A Radical Idea: Consumers To Rescue Health Care
This article is from the archive of The New York Sun before the launch of its new website in 2022. The Sun has neither altered nor updated such articles but will seek to correct any errors, mis-categorizations or other problems introduced during transfer.

Governor Spitzer is only now discovering how difficult it is to try to rein in the cost of health care. Senator Clinton slipped on this banana peel issue some time ago, and others will surely follow.
The rising cost of taking care of the nation’s sick has become one of the major health issues for the economy. Health care expenditures in 2006 are estimated at $2 trillion, and are forecast to rise to $4 trillion in 2013. The problem is so complex and the interest groups so embedded as to be overwhelming. It’s a wonder we haven’t fallen back on that crisis management tactic so peculiar to our democracy and created a health care tsar.
It’s also a wonder that engaging the consumer — a proven and effective tool for containing medical expenses — has, until recently, been woefully neglected. Allowing the patient to become an informed decision-maker would need relatively little investment but does require a change in viewpoint, which may be just as challenging.
Consumerism in health care is a rapidly growing field being fertilized by the Internet, of course. Information hitherto guarded by doctors, insurers, and pharmaceutical benefits managers, among others, is now seeping into Web sites and chat rooms, raising questions and empowering consumers.
Consider a privately owned company called ClinicaHealth, founded by David Greene. Mr. Greene suffers from Von Hippel-Lindau syndrome, a rare genetic disease afflicting just 10,000 people worldwide. Frustrated by a lack on information available about his illness, Mr. Greene reached out over the Internet and formed a support group. On the secure site, people share personal histories, advice on symptom management, and anecdotal information relevant to patient support and care.
The discovery was a turning point in Mr. Greene’s life, inspiring him to develop similar networks for other diseases. Clients include such organizations as the Lung Cancer Alliance and the Arthritis Foundation.
The economic opportunity for Mr. Greene is selling ads on the Web sites and the probability of his firm producing patients available for drug industry clinical trials. These trials involve more than 1 million Americans each year; drug companies spend untold time and more than $3.75 billion recruiting these patients. As part of the support group sign-up, joiners are asked if they would be willing to participate in a trial. More than 80% are interested in doing so.
Mr. Greene was one of the participants the other day in a roundtable discussion hosted by a group called Lyceum Associates, headed by Syd Williams. Mr. Williams provides a forum where fund managers, private equity investors, and corporate types can exchange information and ideas on topics of interest, and he follows this up with publications available by subscription.
Also at the forum was the president of StrongSquare, Ron Davis. This start-up company provides information on drug pricing and alternative medications on the Internet to pharmacy benefits managers and health plans. It also acts on behalf of employers to make sure their employees are getting the lowest possible prices on drugs. The broader goal, ultimately, is to allow consumers to buy their medication at the lowest cost, from the best available sources. The company informs consumers about generic alternatives, for example, or suggests less expensive substitutes in the same therapeutic category.

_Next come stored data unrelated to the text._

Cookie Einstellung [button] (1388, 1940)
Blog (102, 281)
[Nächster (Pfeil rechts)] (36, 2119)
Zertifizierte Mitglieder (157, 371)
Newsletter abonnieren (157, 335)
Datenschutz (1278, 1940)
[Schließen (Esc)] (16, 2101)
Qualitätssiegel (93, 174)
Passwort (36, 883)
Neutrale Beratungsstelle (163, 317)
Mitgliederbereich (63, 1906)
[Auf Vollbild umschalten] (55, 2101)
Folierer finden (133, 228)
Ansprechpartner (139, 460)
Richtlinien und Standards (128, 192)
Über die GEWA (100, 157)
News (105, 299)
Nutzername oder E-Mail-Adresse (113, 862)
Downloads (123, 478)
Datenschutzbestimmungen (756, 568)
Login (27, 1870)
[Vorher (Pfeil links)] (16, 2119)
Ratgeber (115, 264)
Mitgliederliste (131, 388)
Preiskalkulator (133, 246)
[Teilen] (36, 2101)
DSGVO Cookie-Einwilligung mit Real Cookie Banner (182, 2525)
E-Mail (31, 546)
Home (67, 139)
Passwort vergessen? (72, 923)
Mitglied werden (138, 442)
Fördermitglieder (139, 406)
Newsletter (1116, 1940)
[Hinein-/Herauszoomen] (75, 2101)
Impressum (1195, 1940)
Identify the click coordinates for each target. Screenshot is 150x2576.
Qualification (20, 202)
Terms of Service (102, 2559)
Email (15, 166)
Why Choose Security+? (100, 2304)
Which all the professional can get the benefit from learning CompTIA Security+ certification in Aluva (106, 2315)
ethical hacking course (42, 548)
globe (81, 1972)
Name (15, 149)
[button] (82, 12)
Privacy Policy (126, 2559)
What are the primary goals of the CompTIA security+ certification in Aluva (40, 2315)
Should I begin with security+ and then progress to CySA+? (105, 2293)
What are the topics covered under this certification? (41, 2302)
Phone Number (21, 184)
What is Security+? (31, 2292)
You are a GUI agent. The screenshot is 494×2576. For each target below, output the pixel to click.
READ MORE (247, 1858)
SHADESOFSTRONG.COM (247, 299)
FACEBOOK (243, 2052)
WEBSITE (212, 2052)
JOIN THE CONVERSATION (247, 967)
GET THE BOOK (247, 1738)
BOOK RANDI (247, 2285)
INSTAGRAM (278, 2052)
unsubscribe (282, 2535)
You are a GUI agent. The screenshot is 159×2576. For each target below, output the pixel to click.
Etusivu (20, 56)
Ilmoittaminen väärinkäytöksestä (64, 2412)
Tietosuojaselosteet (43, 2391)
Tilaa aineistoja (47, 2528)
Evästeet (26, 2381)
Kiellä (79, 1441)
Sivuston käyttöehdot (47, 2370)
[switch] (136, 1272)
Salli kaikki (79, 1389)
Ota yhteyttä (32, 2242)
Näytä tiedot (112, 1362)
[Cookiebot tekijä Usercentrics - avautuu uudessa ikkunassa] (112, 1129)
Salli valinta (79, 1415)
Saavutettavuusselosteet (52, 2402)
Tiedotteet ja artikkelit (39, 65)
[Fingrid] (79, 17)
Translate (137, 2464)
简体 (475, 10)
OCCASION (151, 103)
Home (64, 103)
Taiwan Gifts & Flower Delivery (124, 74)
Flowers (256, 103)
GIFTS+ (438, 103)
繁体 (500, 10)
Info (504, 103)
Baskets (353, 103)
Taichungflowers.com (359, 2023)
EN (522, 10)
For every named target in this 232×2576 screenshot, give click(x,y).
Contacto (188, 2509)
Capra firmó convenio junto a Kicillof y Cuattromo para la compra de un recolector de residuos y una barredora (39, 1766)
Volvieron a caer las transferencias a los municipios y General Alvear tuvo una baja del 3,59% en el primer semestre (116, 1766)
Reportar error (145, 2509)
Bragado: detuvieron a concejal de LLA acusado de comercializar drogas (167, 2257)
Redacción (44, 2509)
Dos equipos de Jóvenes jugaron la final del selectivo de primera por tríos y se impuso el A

“I can help a consumer drop the price of his medications by 60%,” Mr. Davis says. Given that prescription drug outlays totaled more than $200 billion last year, such savings could be a big help in controlling medical costs.
Even people who are covered by a health plan could benefit materially from the information available from StrongSquare, according to Mr. Davis. As companies attempt to hold down their plan costs, many have resorted to increasing the employees’ share of the costs, known as the co-pay. As co-pays rise, consumers are shelling out more for prescription drugs. Access to the StrongSquare program could allow them to look for drugs with lower co-pays.
At the moment, StrongSquare is still operating mainly through PBMs and health plans, but that could change. The company is in discussions with the office of the governor of Washington, home of StrongSquare, about a new state program to help uninsured people buy drugs at lower prices. There is a chance the company will soon be able to provide uninsured consumers with the kind of pricing information hitherto available only to corporations.
The CEO of Medication Management Systems, David McLean, offers a different approach to trimming health care costs. His company is involved in medication therapy management, a fast-growing service that attempts to optimize a patient’s drug regimen. The concept is that a pharmacist, in conjunction with the primary care provider, reviews a patient’s complete list of medications, including dietary supplements and alternative medicines, and checks to see that they are appropriate, effective, and safe.
The rationale for this extra layer of care is that an estimated 70% of people taking medication will at some point be harmed by the drugs they take. The damage done through patients being given inappropriate prescriptions or through harmful drug interactions costs the country some $100 billion every year. MTM has only recently become a reimbursable expense, which opens the door for substantial growth.
All of these companies surely underscore the value of making more medical information available to the public. There has been continual chatter about the need for electronic health records, but the medical community is indeed slow to innovate. As in other sectors of the industry, it may well be that corporations with profits at risk finally undertake measures that move doctors and hospitals forward in this area.